Among the lines of the records below, count those with the word "will". Reply with that number alone.

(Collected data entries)
"""

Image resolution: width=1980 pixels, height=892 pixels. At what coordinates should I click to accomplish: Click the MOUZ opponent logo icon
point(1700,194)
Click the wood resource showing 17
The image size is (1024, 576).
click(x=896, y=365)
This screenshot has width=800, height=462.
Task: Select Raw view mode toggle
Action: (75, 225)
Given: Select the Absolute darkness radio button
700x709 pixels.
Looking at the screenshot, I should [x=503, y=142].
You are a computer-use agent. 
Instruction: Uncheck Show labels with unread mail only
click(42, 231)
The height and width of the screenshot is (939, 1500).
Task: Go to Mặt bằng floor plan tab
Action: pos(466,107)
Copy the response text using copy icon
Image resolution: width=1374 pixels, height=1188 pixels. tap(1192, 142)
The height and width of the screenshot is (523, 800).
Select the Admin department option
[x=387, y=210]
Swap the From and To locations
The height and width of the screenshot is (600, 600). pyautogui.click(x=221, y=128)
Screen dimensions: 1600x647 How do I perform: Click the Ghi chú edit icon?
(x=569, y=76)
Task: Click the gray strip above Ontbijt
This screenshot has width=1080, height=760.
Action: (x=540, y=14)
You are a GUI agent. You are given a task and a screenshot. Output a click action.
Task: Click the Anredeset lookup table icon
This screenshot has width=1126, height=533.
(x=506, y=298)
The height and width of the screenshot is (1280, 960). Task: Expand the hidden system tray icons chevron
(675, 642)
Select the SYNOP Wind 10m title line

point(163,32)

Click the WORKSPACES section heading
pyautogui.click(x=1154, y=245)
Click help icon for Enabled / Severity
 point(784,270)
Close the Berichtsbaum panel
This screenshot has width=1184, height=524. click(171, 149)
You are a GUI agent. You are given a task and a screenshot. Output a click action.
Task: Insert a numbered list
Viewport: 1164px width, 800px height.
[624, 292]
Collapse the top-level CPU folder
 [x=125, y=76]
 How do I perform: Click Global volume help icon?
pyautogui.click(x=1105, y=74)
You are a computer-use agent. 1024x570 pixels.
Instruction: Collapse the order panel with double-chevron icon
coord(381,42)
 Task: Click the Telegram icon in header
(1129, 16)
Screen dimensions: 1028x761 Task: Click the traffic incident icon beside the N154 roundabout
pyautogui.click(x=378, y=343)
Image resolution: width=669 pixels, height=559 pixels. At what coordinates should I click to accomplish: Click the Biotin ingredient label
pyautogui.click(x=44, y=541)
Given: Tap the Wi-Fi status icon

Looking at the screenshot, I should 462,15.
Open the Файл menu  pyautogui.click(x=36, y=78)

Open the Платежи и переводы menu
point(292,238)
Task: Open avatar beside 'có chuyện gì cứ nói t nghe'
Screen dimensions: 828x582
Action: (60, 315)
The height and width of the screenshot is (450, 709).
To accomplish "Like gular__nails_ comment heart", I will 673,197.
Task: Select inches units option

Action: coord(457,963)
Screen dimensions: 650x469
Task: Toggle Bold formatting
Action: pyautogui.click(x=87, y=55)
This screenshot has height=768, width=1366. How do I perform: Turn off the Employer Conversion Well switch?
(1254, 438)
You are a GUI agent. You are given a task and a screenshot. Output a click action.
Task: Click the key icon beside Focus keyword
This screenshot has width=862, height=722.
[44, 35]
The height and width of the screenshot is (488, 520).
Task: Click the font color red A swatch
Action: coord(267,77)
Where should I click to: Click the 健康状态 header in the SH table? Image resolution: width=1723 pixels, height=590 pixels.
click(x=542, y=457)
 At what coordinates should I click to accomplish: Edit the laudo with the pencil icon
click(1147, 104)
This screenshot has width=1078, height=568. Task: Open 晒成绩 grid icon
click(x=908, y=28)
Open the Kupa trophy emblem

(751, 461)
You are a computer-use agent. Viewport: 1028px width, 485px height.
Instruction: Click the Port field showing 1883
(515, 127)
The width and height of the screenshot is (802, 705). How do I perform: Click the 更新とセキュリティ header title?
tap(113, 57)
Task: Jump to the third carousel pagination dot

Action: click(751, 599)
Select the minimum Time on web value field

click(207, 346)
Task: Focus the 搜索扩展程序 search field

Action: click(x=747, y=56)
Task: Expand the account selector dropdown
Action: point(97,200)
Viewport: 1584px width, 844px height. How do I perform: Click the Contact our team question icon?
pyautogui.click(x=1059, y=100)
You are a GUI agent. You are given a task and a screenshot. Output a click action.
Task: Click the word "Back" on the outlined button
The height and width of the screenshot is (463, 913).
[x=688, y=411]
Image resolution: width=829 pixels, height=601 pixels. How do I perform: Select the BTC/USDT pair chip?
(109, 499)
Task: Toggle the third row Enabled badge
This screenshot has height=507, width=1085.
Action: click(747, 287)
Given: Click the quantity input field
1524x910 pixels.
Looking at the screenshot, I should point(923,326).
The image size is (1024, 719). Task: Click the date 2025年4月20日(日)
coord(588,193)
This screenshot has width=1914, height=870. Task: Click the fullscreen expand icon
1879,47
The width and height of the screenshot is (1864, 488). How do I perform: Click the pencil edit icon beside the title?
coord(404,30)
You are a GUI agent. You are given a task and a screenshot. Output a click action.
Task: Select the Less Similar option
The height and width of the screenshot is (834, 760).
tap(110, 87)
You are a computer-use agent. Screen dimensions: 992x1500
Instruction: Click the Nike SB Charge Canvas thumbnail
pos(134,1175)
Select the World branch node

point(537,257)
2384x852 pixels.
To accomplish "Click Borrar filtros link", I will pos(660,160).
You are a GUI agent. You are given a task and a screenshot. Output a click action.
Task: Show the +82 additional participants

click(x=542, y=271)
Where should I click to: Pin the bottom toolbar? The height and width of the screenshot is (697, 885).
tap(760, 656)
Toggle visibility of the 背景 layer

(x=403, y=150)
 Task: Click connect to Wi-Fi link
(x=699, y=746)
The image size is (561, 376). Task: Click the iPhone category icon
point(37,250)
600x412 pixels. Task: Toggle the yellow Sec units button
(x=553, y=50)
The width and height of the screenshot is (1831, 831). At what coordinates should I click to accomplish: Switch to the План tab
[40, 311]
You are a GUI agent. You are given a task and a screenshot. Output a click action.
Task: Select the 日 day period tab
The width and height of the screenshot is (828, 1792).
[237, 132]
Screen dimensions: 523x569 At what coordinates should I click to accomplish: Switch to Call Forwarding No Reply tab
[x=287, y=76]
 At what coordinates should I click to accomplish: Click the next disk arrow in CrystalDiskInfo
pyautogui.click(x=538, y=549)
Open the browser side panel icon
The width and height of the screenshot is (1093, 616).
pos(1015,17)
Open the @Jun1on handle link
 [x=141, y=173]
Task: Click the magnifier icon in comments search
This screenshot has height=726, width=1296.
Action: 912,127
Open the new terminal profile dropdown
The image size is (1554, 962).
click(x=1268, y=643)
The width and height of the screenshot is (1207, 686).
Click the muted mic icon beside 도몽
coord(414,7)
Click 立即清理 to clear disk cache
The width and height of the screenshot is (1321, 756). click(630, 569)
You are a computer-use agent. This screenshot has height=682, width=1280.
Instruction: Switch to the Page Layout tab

"""

» Task solution
2